Data for analysis below:
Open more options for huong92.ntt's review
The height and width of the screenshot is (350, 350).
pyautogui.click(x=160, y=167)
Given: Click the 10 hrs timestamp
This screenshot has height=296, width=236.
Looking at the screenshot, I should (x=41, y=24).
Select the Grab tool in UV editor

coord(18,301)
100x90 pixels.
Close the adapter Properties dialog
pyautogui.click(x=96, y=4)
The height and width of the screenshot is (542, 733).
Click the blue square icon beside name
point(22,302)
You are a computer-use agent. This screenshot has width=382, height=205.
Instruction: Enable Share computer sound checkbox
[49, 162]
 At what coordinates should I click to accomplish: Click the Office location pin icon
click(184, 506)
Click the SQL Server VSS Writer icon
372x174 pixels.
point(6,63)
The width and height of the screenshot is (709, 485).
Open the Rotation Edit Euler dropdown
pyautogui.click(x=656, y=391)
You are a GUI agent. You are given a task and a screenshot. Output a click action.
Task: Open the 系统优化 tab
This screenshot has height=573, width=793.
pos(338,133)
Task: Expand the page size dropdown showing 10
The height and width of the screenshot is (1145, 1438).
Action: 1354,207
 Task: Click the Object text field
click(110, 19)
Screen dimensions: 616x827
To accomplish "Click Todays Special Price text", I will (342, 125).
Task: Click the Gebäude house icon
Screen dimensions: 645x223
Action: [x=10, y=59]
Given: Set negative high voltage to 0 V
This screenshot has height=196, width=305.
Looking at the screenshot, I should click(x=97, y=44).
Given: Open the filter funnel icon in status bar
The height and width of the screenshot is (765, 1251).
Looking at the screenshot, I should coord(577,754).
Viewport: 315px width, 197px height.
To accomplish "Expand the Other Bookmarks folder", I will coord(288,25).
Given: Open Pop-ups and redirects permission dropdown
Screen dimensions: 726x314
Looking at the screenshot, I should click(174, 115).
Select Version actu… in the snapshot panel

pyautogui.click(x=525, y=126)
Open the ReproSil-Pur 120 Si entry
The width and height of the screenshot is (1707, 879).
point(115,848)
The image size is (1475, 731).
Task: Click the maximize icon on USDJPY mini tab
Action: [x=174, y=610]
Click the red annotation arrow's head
End of Data for analysis.
** Work to complete **
After reading the entries, reproduce every one of them exactly.

** Solved problem **
Open more options for huong92.ntt's review
The height and width of the screenshot is (350, 350).
pyautogui.click(x=160, y=167)
Given: Click the 10 hrs timestamp
This screenshot has height=296, width=236.
Looking at the screenshot, I should (x=41, y=24).
Select the Grab tool in UV editor

coord(18,301)
100x90 pixels.
Close the adapter Properties dialog
pyautogui.click(x=96, y=4)
The height and width of the screenshot is (542, 733).
Click the blue square icon beside name
point(22,302)
You are a computer-use agent. This screenshot has width=382, height=205.
Instruction: Enable Share computer sound checkbox
[49, 162]
 At what coordinates should I click to accomplish: Click the Office location pin icon
click(184, 506)
Click the SQL Server VSS Writer icon
372x174 pixels.
point(6,63)
The width and height of the screenshot is (709, 485).
Open the Rotation Edit Euler dropdown
pyautogui.click(x=656, y=391)
You are a GUI agent. You are given a task and a screenshot. Output a click action.
Task: Open the 系统优化 tab
This screenshot has height=573, width=793.
pos(338,133)
Task: Expand the page size dropdown showing 10
The height and width of the screenshot is (1145, 1438).
Action: 1354,207
 Task: Click the Object text field
click(110, 19)
Screen dimensions: 616x827
To accomplish "Click Todays Special Price text", I will (342, 125).
Task: Click the Gebäude house icon
Screen dimensions: 645x223
Action: [x=10, y=59]
Given: Set negative high voltage to 0 V
This screenshot has height=196, width=305.
Looking at the screenshot, I should click(x=97, y=44).
Given: Open the filter funnel icon in status bar
The height and width of the screenshot is (765, 1251).
Looking at the screenshot, I should coord(577,754).
Viewport: 315px width, 197px height.
To accomplish "Expand the Other Bookmarks folder", I will coord(288,25).
Given: Open Pop-ups and redirects permission dropdown
Screen dimensions: 726x314
Looking at the screenshot, I should click(174, 115).
Select Version actu… in the snapshot panel

pyautogui.click(x=525, y=126)
Open the ReproSil-Pur 120 Si entry
The width and height of the screenshot is (1707, 879).
point(115,848)
The image size is (1475, 731).
Task: Click the maximize icon on USDJPY mini tab
Action: [x=174, y=610]
Click the red annotation arrow's head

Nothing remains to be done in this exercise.